Why did this dd copy of an encrypted Time Machine drive to another drive seem to have no effect?

On macOS in past years I have been able to use dd to copy an entire hard drive to another hard drive of the same size. When I did this, everything was copied: the partition map, the volumes, everything. The copied-to drive was an exact copy of the original in all details.

Yesterday I tried the same thing in macOS Big Sur. The drive I copied from is encrypted and contains only one volume, which contains Time Machine backups.

Disk Utility says this about the drive I copied from:

  • Drive model: “Seagate Desktop Media”
  • Drive subtitle: “USB External Physical Disk – GUID Partition Map”
  • Drive size: 8 TB
  • Volume: “mybackup”, formatted as “CoreStorage Logical Volume” Disk Utility lets me decrypt-then-mount the “mybackup” volume.

The shell command I used to do the copy:

time caffeinate sudo gdd if=/dev/rdisk2 of=/dev/rdisk3 bs=1024M status=progress conv=noerror,sync

That ran for 28 hours. I assume that if there were errors, gdd would have said something. It did not.

Result: Disk Utility says this about the drive I copied to:

  • Drive model: “Seagate Backup+ Hub BK Media”
  • Drive subtitle: “USB External Physical Disk – GUID Partition Map”
  • Drive size: 8 TB
  • (no volumes)

Why no volume? Is there some metadata that needs to be copied but isn’t accessible in the raw disk contents?

There is no other disk that could have been /dev/rdisk3 and the copy did not go to a plain file.

UPDATE

Later, after reinstalling the OS on an erased disk, I tried to mount the copy again, and it worked.


you can copy TM volumes, using SuperDuper!, it takes a while (days to weeks running 24/7 for ~4tb) but it works.

I've done this to copy a standard HFS+ TM disk onto a CoreStorage Logical Volume Mac OS Extended (Journaled, Encrypted) disk, and from that disk 2 years later to another journaled encrypted disk.

You then need to go through the associatedisk stuff and inheriting the backup etc.

edit

Here's Shirt Pocket's documentation for copying a time machine volume with SuperDuper!:

https://www.shirt-pocket.com/forums/showthread.php?t=3565

Note, you need TM switched off during the copy, then you just have to have both drives mounted, and perform the copy, BUT it takes a loooong time. For example, copying from a WD Red internal SATA 3'5" to a WD Elements 2'5" portable over usb2 ~3.5TB of data - 3 weeks 24/7. Copying from that same WD Elements to a different WD Red Plus 3.5", both on USB2 ~3.5TB, 4 days 24/7, that was using a dedicated mac mini to do the job.

* **Task prompt**: Extend the Time Machine drive copying thread above, picking up after its final sentence.

* **Data extract**:
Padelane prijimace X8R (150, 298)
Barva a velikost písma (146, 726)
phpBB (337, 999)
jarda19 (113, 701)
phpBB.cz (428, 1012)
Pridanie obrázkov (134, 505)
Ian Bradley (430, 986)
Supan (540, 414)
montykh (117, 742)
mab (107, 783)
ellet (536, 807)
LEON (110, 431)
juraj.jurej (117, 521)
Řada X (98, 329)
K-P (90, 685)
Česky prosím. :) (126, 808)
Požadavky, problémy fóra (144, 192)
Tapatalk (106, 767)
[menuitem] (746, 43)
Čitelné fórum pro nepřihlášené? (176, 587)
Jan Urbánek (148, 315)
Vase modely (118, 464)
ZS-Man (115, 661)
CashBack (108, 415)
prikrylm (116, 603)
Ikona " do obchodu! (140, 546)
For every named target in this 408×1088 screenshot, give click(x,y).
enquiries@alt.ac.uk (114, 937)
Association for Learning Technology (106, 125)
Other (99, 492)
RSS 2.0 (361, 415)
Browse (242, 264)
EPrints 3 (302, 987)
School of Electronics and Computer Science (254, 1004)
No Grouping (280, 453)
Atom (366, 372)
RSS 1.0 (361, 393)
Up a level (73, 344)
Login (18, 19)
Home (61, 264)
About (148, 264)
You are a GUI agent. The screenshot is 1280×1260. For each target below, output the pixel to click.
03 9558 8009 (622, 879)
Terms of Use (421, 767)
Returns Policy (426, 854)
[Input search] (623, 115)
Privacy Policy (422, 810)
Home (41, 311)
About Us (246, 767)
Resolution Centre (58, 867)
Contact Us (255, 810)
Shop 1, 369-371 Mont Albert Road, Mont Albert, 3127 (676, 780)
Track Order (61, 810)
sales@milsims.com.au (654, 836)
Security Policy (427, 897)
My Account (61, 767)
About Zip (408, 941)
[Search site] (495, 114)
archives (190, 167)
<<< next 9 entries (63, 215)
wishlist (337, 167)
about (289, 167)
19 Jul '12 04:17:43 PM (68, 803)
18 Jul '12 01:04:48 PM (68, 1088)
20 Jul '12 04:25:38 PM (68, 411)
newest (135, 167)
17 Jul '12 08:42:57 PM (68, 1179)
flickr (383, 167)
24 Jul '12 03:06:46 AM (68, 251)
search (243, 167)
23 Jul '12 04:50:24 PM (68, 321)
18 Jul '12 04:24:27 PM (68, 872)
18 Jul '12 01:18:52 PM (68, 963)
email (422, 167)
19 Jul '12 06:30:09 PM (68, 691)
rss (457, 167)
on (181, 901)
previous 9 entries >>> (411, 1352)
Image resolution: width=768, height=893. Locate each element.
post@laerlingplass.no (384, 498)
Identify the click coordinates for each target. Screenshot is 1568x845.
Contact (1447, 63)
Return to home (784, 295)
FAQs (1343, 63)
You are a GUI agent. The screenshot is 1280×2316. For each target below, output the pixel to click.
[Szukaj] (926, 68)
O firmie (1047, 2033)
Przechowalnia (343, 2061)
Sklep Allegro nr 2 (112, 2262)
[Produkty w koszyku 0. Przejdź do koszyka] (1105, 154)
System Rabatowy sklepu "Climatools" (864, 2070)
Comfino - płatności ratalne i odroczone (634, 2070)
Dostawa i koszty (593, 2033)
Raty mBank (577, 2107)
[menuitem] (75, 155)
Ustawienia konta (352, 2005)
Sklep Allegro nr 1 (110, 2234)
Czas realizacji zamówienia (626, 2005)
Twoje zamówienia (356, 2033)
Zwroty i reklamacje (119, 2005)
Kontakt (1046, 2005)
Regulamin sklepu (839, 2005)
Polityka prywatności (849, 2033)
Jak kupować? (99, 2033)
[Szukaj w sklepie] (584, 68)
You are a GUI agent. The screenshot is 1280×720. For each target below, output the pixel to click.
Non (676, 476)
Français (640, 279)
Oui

* **Result for this exercise**:
Once it's done, add the drive in Time Machine, but don't switch time machine automatic backups on yet.

You may need to inherit the backup, and then manually associate each of your drives with the backup, as per the Pondini instructions which you can currently find here:

http://oldtoad.net/pondini.org/TM/B6.html

  • First, do the Inherit backup step, to link the duplicated backup drive to your current system (blue instructions).
  • Then, do the Associate OSX Volume to connect your boot drive to its most recent backup (pink instructions).
  • Thirdly, associate your non-bootable data-only volumes with their most recent backups (tan instructions).

Once that's all done, you can try a manual backup, first run this command in terminal:

log stream --style syslog --predicate 'senderImagePath contains[cd] "TimeMachine"' --info

and leave the terminal window open, it will provide a live commentary on what time machine is doing - watch the sizes of the predicted "Will Copy" for each of your backed up drives. What you're looking for is that it's only doing a incremental backup. If it says it's copying an amount that's equivalent to a whole new backup of the data, one of the above steps hasn't taken, so try them again. Or possibly your most recent backup was faulty. You can use tmutil to remove the most recent backup, and then go through the above steps again, to associate the current system and drives to the second-most-recent backup, etc.